A realistic line-item budget for an in-ground build
Sticker shock comes from the line items nobody quotes up front. Here is where a $55,000 gunite shell turns into an $80,000 project once the yard is finished and safe.
- Excavation and access: $4,000 to $10,000, higher if the truck cannot reach the backyard and you need a crane or hand-dig.
- Concrete or paver decking: $15 to $35 per square foot, so a 600 sq ft surround adds $9,000 to $21,000.
- Code-required fencing: $25 to $60 per linear foot, often $4,000 to $8,000 for a typical yard.
- Heater and pump upgrade: $3,500 to $7,000 for a variable-speed pump plus a gas or heat-pump heater.
- Permits, surveys, and electrical bonding: $1,500 to $4,000 depending on your jurisdiction.
Add those to the shell and the 25% to 40% rule holds up almost every time. The deck and fence are not optional extras; they are the reason the pool is enjoyable and legal, which is why a strong pool patio layout belongs in the budget from day one rather than as a phase-two afterthought.

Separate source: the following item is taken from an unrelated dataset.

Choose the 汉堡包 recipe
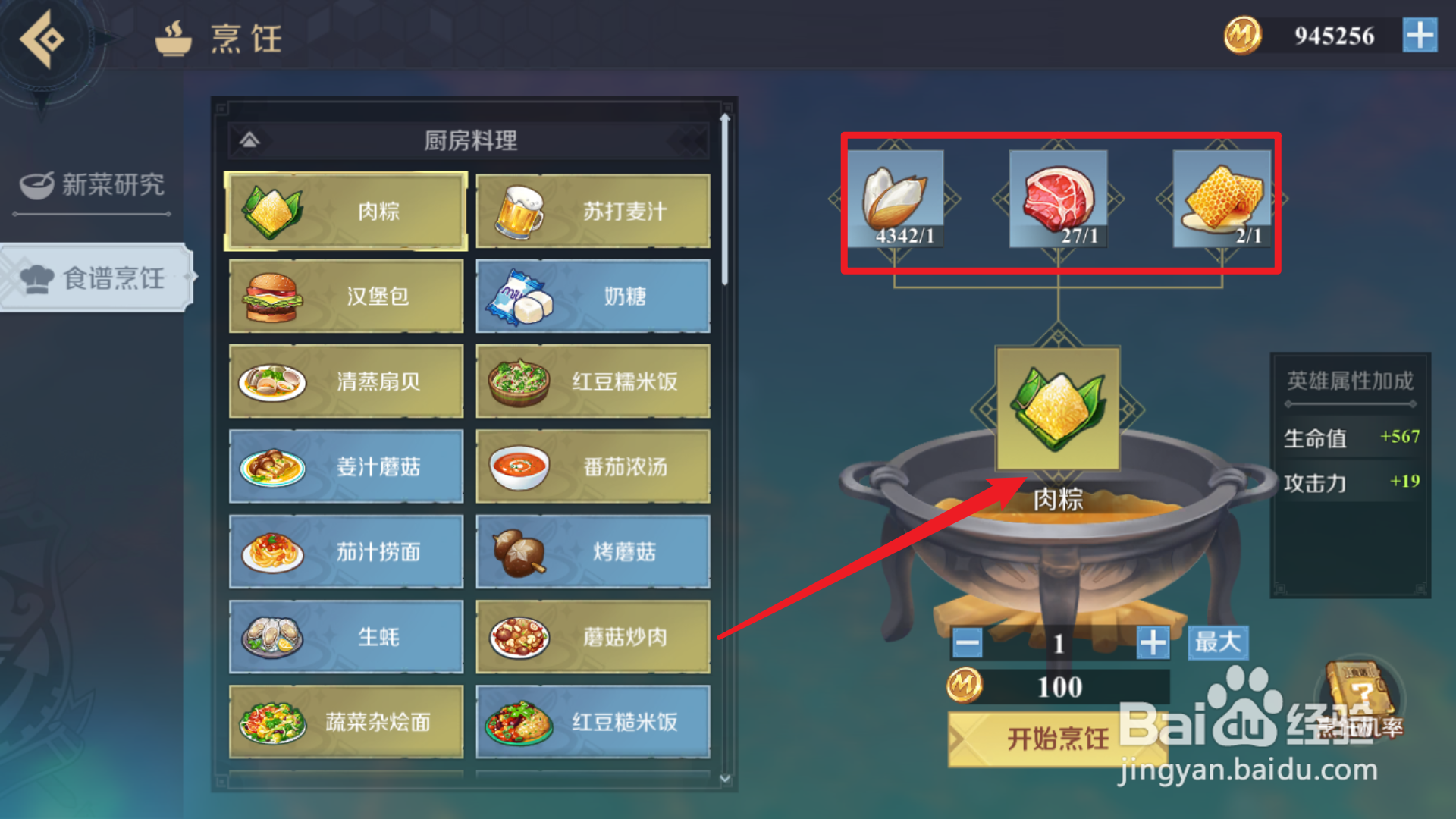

There is also a recurring cost most quotes bury or omit. Beyond the $1,200 to $1,800 in annual chemicals, electricity, and water, plan for the periodic big-ticket items: a liner swap every 7 to 10 years, a resurface every decade or so on gunite, a heater that lasts 8 to 12 years, and a pump motor that may need replacing inside that window too. Spread across 20 years, the true cost of ownership on a mid-range in-ground pool often equals a third of the original build price, and pretending otherwise is how owners get blindsided. Financing changes the picture again: a $60,000 pool on a 15-year loan at current rates can add $400 to $550 a month, which is worth weighing against the swimmable weeks your climate actually delivers.
Common mistakes to avoid
The costliest error I see is sizing the pool to the biggest pool party you will ever host instead of the Tuesday-evening swim you will actually take. A 16 by 32 foot pool holds about 20,000 gallons, and every one of those gallons costs money to heat, filter, and balance for the next 20 years.

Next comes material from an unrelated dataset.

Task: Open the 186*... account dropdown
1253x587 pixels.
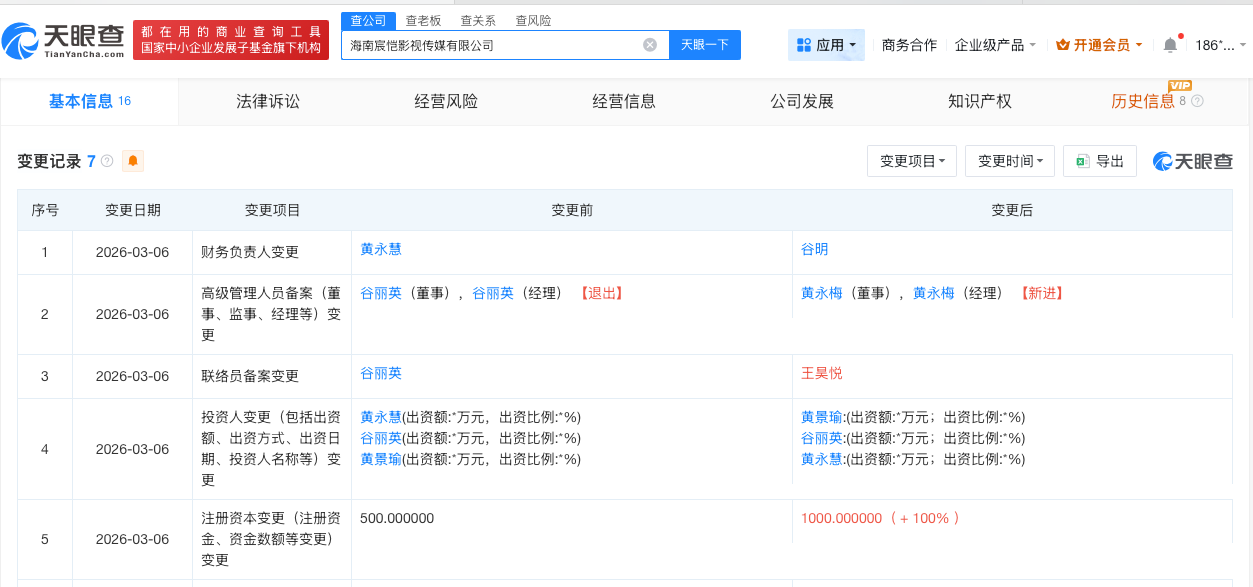Action: point(1216,44)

Skipping the variable-speed pump to save $1,500 up front is another trap, since a single-speed motor can add $600 a year to your power bill. Homeowners also forget that a pool changes the rest of the yard: drainage, sightlines, and where the sun falls all shift, and a project priced like a deck addition is often needed alongside it to make the space whole. Finally, do not pour the deck before you know exactly where the equipment pad, cleanout, and autocover housing will sit, because moving them later means jackhammering fresh concrete.
Preview your pool in Re-Design
Frequently Asked Questions
How much does a pool really add to home value? A well-built in-ground pool typically returns 5% to 8% of home value in warm-climate markets where buyers expect one. In cold regions it can be value-neutral or even a slight liability, so location matters more than the build quality.
Is a fiberglass or gunite pool cheaper to own? Fiberglass wins on running cost because its smooth gel-coat surface needs fewer chemicals and no resurfacing for 20-plus years. Gunite costs more to maintain and resurface but gives you unlimited shape and size, which is why it stays the premium choice.
Can I install an above-ground pool myself? Yes, a basic above-ground kit is a realistic two-weekend DIY job for a handy owner, saving $1,000 to $2,500 in labor. You still need a level base and proper electrical for the pump, so hire an electrician for the circuit even if you set the walls yourself.